PE investors witnessed a spurt in the number of exits during the year that were cumulatively worth over $600 million, despite the subdued state of the primary markets.
The biggest action was concentrated in the healthcare sector, with London-based PE major Apax Partners' sale of its 19 per cent holding in Apollo Hospitals for close to $370 million in multiple open market transactions marking one of the biggest exits of the year.
Apax had first picked up stake in the hospital chain six year ago, with a primary tranche in October 2007 that was followed up with stake purchases in subsequent years.
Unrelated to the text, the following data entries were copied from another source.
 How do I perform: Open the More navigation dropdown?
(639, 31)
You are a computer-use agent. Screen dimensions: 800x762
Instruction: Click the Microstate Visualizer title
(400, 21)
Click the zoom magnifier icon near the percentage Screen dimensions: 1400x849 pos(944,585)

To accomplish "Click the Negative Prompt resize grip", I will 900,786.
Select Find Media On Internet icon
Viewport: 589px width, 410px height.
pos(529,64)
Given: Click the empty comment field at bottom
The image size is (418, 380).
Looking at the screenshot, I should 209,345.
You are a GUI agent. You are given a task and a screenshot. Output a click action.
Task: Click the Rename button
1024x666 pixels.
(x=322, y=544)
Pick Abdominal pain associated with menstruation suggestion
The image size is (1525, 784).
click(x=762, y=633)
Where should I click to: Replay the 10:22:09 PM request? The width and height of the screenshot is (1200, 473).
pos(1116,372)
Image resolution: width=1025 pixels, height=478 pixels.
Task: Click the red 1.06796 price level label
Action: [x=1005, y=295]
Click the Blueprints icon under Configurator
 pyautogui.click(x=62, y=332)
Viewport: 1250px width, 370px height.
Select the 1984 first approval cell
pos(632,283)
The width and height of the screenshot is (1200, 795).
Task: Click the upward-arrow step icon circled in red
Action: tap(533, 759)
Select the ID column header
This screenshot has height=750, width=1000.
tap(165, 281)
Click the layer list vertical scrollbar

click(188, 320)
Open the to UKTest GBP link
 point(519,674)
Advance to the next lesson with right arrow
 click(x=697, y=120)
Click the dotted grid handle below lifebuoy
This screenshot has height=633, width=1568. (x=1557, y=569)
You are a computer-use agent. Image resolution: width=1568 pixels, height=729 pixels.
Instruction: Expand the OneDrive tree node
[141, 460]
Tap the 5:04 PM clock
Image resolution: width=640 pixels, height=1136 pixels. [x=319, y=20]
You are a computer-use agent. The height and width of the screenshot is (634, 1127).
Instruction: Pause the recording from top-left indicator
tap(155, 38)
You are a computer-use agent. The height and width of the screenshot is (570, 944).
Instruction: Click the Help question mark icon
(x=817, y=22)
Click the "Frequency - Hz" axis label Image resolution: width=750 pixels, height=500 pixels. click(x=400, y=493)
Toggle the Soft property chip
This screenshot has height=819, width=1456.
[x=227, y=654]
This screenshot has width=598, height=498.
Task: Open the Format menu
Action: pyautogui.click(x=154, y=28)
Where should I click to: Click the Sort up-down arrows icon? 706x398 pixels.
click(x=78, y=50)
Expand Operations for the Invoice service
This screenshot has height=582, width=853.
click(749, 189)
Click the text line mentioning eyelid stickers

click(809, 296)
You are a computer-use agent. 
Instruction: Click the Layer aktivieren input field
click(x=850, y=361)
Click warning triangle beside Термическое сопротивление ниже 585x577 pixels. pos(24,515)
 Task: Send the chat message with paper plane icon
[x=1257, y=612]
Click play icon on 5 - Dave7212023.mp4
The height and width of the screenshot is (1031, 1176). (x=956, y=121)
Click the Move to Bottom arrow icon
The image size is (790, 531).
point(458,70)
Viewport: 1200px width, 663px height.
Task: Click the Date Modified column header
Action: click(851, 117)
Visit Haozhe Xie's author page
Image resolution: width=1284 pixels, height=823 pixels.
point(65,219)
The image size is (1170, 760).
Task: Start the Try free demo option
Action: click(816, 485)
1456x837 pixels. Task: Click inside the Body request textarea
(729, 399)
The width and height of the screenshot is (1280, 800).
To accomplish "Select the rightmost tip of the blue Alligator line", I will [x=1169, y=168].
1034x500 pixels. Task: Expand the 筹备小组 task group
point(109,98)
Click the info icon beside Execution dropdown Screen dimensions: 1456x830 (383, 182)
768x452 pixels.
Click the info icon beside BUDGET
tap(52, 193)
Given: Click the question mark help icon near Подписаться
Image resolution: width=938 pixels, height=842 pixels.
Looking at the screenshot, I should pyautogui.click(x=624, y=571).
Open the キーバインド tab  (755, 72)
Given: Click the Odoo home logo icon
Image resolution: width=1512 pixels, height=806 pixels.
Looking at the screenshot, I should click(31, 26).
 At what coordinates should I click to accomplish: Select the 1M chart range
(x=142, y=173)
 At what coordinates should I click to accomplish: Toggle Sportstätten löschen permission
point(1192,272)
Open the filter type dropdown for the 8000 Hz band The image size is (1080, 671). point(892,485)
The other big exit in the works was that of PE major Blackstone selling its stake in Pune-based Emcure Pharmaceuticals to Bain Capital.
While the financial details are under wraps, industry estimates peg the deal size at about $100 million, or double the $50 million that Blackstone paid when it too the 13 per cent stake in the pharma firm in 2006. For Blackstone, this would mark the second exit from its Indian portfolio after it sold its stake Intelenet to UK's Serco group in 2011.
US-based PE firm Avenue Capital too marked an exit from Gurgaon-based Medanta Medicity Hospital, where it had picked up stake way back in 2006.
PE major Carlyle Group picked up 27 per cent stake in Medanta in the transaction, including Avenue's stake in the hospital venture.
Another benchmark during the year was the PE-backed initial public offering (IPO) of internet firm JustDial, which provided a exit for its investors SAIF, Tiger Global, Sequoia Capital India and SAP Ventures, whose sale of shares comprised over 80 per cent of the $167.11 million issue. The JustDial IPO was one of the largest in the Internet space.